[Pw_forum] Davidson algorithm

Paul M. Grant w2agz at pacbell.net
Thu Nov 8 02:50:50 CET 2007


Paolo, is the LaTeX script below part of a greater treatise you've written?
If so, where is it for downloading (pdf preferred, but script is OK too)?

-Paul

Paul M. Grant, PhD
Principal, W2AGZ Technologies
Visiting Scholar, Applied Physics, Stanford University
EPRI Science Fellow (Retired)
IBM Research Staff Member Emeritus
w2agz at pacbell.net
http://www.w2agz.com
 
 


-----Original Message-----
From: pw_forum-bounces at pwscf.org [mailto:pw_forum-bounces at pwscf.org] On
Behalf Of Paolo Giannozzi
Sent: Tuesday, November 06, 2007 5:54 AM
To: PWSCF Forum
Subject: Re: [Pw_forum] Davidson algorithm


On Nov 2, 2007, at 21:08 , Nichols A. Romero wrote:

> Can anyone recommend a basic reference (e.g. thesis, personal notes,
> computional article) that explains the Davidson algorithm used in  
> PWSCF
> in more detail?

The basic reference is E. R. Davidson, "The iterative calculation of  
a few
of the lowest eigenvalues and corresponding eigenvectors of large
real-symmetric matrices," Comput. Phys. 17, 87-94 (1975).
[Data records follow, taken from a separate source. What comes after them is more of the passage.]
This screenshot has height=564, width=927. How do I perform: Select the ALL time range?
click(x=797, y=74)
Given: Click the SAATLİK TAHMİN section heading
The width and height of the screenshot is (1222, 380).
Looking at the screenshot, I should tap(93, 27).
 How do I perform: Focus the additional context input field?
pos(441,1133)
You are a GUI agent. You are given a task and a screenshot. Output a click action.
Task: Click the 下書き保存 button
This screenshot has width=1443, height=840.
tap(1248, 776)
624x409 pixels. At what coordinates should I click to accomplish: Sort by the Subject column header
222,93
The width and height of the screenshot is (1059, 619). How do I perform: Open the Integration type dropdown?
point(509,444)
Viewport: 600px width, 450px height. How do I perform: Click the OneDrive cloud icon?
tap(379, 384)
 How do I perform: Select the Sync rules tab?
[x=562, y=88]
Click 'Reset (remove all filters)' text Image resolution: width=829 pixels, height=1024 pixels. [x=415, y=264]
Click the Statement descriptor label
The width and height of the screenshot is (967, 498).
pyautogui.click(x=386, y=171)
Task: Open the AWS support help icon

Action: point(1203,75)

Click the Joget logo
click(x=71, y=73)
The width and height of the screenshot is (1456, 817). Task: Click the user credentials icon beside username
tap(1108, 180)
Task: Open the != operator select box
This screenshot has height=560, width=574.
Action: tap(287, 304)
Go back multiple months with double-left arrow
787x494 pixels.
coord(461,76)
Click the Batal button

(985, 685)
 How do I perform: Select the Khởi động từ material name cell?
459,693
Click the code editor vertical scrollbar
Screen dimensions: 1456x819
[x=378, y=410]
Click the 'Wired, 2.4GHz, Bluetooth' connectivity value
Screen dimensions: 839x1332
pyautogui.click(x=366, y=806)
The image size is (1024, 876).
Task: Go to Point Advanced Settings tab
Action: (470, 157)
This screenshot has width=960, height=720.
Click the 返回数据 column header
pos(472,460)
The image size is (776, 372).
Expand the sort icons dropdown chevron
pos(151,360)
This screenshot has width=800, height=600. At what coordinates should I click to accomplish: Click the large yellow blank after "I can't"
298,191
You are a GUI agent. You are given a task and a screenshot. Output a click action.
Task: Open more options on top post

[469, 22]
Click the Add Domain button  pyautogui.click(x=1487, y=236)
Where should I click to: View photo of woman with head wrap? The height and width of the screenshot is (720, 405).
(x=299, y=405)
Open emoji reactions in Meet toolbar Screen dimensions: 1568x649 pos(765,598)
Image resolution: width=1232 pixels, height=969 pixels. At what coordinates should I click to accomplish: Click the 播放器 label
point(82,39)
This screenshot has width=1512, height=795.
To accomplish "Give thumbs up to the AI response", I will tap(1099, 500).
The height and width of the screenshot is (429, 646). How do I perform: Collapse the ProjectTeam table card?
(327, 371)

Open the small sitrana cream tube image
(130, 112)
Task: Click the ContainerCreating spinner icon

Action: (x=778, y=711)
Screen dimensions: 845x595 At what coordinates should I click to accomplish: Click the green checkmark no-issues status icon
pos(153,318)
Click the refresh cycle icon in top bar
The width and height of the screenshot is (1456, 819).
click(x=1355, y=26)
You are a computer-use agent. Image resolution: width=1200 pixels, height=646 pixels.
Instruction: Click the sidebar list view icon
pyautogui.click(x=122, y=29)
The only
PWscf-specific stuff I have is the following
---
\section{Iterative diagonalization}

Iterative diagonalization can be used whenever

i) the number of states to be calculated is much smaller than the
dimension of the basis set, and

ii) a reasonable and economical
estimate of the inverse operator $H^{-1}$ is available.

Both conditions are satisfied in practical calculation in a PW
basis set: the number of PW's is usually much larger than the
number of bands, and the Hamiltonian matrix
is dominated by the kinetic energy at large $\G$ (
the Hamiltonian is {\em diagonally dominant}).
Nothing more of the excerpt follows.